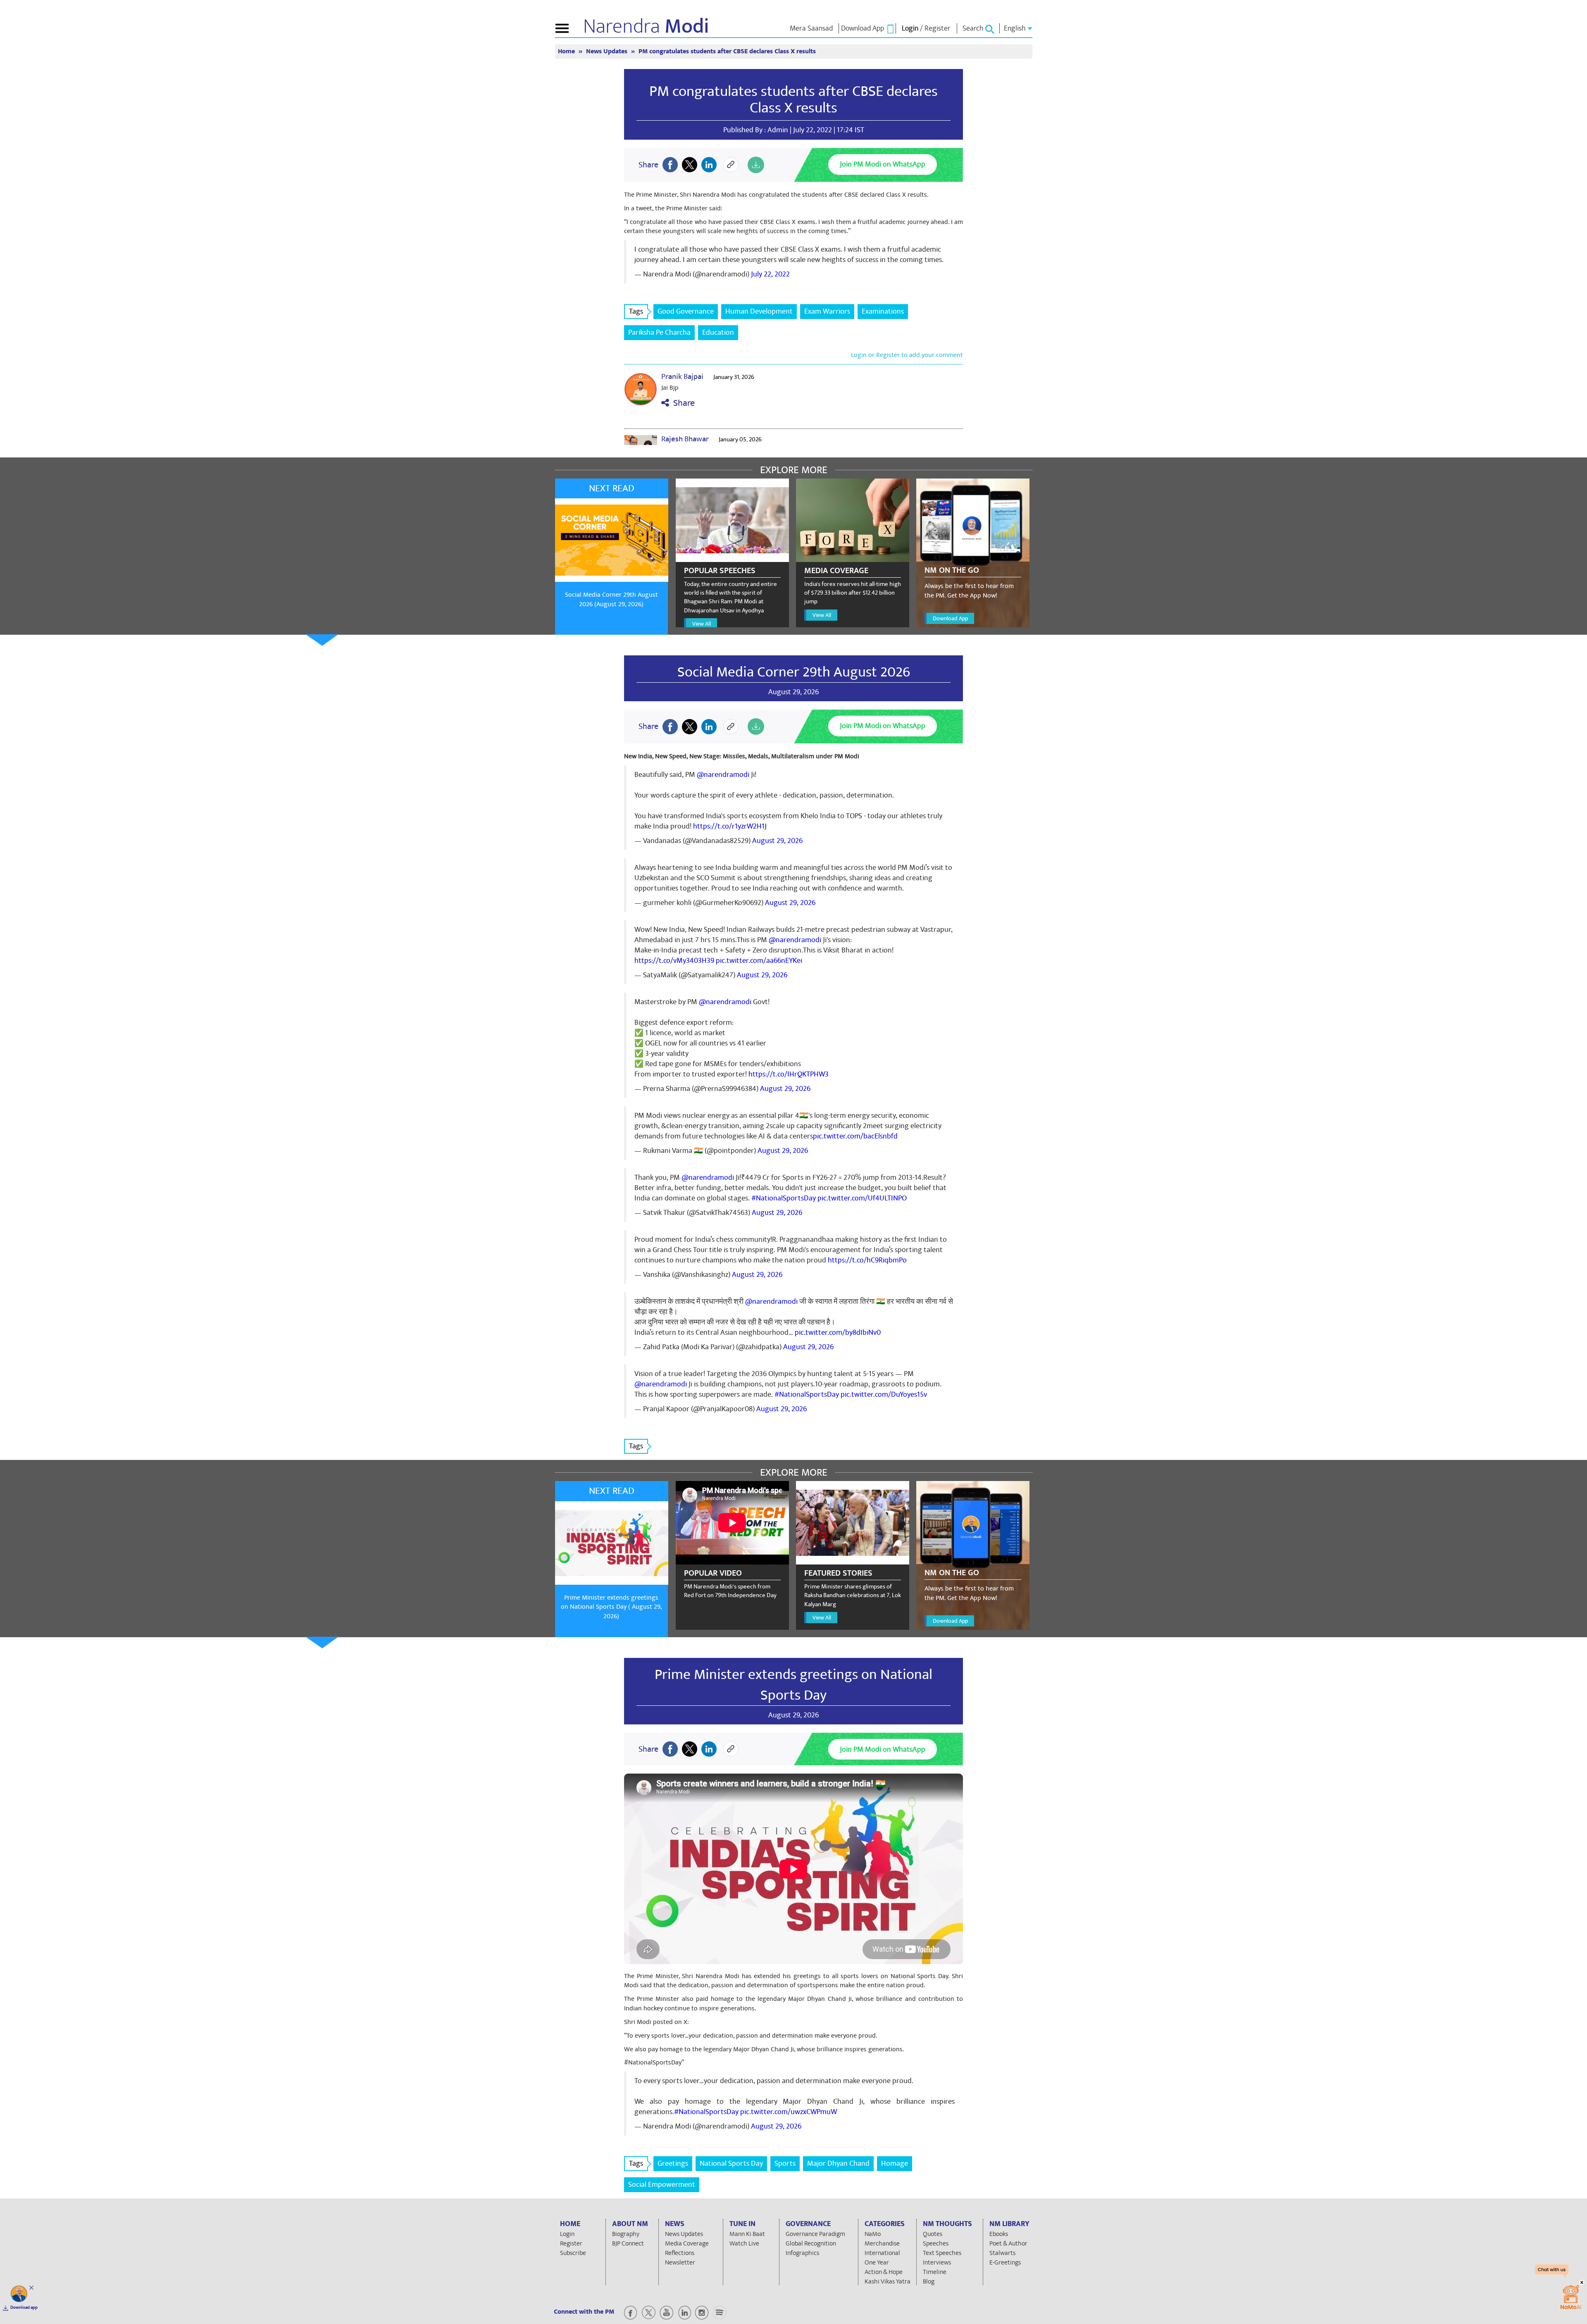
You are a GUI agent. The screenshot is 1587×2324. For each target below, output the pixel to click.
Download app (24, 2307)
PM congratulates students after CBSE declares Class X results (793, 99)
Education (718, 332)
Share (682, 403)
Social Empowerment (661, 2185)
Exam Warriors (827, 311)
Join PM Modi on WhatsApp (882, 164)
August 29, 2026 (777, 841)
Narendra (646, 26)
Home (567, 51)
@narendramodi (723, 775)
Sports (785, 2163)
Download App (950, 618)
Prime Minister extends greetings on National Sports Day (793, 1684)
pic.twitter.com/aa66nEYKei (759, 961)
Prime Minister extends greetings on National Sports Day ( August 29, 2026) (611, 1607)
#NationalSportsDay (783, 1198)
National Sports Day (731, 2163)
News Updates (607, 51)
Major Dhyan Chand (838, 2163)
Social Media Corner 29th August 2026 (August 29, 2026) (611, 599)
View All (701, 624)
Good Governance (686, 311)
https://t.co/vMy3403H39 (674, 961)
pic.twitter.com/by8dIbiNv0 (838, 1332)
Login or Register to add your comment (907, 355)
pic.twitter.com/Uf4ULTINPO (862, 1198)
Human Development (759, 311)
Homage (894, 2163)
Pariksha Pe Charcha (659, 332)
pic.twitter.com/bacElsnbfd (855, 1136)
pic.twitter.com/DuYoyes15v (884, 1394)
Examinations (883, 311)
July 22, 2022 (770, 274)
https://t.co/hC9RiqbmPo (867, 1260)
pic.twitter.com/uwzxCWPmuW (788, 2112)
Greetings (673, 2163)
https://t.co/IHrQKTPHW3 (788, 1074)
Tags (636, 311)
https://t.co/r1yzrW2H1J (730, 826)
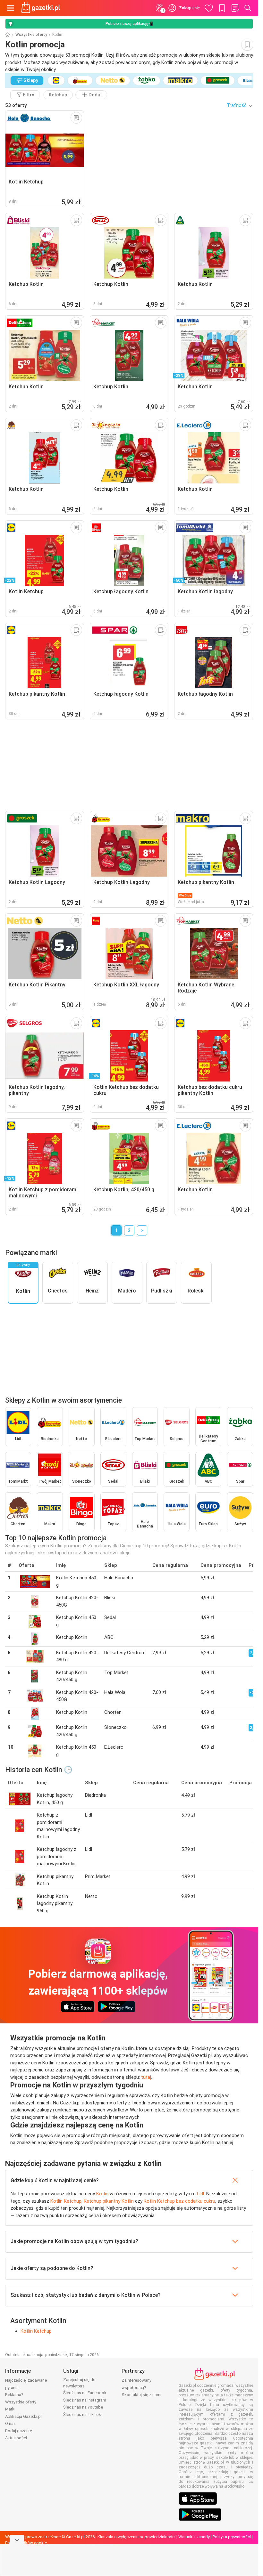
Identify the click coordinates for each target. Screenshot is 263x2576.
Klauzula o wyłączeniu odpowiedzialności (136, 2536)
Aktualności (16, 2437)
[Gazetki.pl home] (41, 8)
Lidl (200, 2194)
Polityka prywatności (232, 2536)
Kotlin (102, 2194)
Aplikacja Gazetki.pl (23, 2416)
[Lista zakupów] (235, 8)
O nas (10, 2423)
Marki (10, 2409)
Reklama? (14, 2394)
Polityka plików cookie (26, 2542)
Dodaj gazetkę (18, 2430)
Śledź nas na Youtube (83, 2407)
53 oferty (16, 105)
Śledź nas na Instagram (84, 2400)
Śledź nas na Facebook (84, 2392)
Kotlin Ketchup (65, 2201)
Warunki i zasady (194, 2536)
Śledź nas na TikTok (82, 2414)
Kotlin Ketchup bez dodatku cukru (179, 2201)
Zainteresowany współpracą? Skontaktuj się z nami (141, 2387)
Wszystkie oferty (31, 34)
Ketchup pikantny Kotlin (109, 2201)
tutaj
○ ○ ○ ○
## The task
Scan the records for the string "Gazetki". Copy each line in which it appears.

## Answer for this exercise
[Gazetki.pl home] (41, 8)
Aplikacja Gazetki.pl (23, 2416)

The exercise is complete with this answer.